_TEXT PASSAGE_
******

Who are the 12 jurors who will decide on Trump’s guilt in the Stormy Daniels trial

Donald Trump will be judged in his historic criminal trial in New York by 12 jurors selected last week after a meticulous search for people who could be fair and impartial towards the former Republican President of the United States in Manhattan, the Democratic stronghold where he made his name as a real estate mogul decades ago.

They are seven men and five women (plus six alternates) and live in New York City. The defense of the former president does not need to convince them all: one is enough to prevent the conviction for which unanimity is necessary.

Who are the 12 jurors in Trump’s Stormy Daniels trial

Here’s a look at the jury members. To protect their safety, the judge overseeing the case has limited what the media can report about them, including their employers and any identifying information that is not explicitly stated in the record.

Juror No 1

Juror No 1 is a man who currently works in sales, having previously been employed as a waiter. He has some college education and stays informed by reading a mix of news sources including the New York Times, Daily Mail, Fox News, and MSNBC.

Juror No 2

Juror No 2 is an investment banker with an MBA in finance. He describes himself as a well-read individual who consumes a broad spectrum of news. He follows Trump’s posts on Truth Social via Twitter and has encountered quotes from Trump’s book, “The Art of the Deal.”

Juror No 3

Juror No 3 appears to be in his late 20s or early 30s and works as a corporate lawyer. He relies on reputable sources like the New York Times, Wall Street Journal, and Google for news updates.

Juror No 4

Juror No 4 is a security engineer with some college education. He does not actively use social media and has served on a criminal jury previously, although he cannot recall the verdict. He expressed no concerns about rendering a guilty verdict.

******

Stored records:
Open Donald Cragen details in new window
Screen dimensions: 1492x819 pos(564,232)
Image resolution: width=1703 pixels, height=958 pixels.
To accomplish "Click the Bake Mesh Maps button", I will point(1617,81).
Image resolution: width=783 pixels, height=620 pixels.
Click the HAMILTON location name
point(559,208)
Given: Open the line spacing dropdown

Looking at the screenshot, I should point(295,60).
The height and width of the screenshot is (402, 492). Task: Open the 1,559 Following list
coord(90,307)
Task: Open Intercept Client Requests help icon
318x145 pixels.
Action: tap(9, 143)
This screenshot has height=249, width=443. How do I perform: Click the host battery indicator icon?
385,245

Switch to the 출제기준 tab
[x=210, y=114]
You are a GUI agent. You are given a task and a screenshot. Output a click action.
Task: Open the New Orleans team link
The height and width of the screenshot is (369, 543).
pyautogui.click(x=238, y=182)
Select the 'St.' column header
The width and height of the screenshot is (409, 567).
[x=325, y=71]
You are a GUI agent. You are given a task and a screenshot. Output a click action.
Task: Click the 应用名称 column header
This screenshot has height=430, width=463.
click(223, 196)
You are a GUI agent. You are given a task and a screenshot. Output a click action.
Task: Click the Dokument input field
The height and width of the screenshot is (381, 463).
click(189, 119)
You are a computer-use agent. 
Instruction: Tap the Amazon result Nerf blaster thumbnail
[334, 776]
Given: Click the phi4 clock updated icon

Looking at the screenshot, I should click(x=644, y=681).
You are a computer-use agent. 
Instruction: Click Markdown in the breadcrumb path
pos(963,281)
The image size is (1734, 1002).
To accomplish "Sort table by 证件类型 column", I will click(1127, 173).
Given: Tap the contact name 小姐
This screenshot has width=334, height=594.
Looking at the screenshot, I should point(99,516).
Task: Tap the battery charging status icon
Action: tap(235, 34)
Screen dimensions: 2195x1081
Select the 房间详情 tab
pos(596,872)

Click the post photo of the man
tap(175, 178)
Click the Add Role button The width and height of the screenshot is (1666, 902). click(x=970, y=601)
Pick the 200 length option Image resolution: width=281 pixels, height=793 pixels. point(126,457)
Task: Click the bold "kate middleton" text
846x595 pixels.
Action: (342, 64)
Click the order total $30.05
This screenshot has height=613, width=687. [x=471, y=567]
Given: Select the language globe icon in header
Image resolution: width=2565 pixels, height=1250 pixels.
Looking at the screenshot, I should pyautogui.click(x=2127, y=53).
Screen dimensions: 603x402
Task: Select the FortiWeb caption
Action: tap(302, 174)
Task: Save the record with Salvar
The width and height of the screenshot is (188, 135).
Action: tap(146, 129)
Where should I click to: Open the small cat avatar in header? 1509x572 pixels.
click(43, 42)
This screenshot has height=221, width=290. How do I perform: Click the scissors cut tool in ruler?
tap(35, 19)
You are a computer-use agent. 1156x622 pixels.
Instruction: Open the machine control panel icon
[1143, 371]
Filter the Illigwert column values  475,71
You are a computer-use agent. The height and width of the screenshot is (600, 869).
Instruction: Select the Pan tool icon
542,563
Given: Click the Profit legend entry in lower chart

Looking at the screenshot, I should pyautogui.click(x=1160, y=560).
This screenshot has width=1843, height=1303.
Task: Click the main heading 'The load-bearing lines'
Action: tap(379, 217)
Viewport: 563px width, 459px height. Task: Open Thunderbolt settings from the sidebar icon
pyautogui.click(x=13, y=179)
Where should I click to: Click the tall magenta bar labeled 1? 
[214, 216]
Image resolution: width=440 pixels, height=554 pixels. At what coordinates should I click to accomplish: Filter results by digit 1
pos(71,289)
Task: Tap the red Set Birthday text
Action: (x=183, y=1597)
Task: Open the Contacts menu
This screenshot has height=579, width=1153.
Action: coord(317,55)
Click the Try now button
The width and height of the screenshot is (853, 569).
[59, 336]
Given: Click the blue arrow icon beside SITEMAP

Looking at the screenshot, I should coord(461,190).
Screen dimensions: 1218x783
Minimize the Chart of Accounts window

******

_WHAT TO WORK ON_
a: In the jury article, condense the paragraph beginning "Juror No 2 is an investment banker" into a short bulleted list that keeps its main facts.
b: Return the portion of the jury article from "Donald Trump will" up to and including "in the record.", copied word for word.
None of the entries is needed here.

_RESULTS BY TASK_
a:
- Investment banker with an MBA in finance
- Considers himself well-read and takes in a broad spectrum of news
- Follows Trump's Truth Social posts via Twitter
- Has come across quotes from Trump's book "The Art of the Deal"

b:
Donald Trump will be judged in his historic criminal trial in New York by 12 jurors selected last week after a meticulous search for people who could be fair and impartial towards the former Republican President of the United States in Manhattan, the Democratic stronghold where he made his name as a real estate mogul decades ago.

They are seven men and five women (plus six alternates) and live in New York City. The defense of the former president does not need to convince them all: one is enough to prevent the conviction for which unanimity is necessary.

Who are the 12 jurors in Trump’s Stormy Daniels trial

Here’s a look at the jury members. To protect their safety, the judge overseeing the case has limited what the media can report about them, including their employers and any identifying information that is not explicitly stated in the record.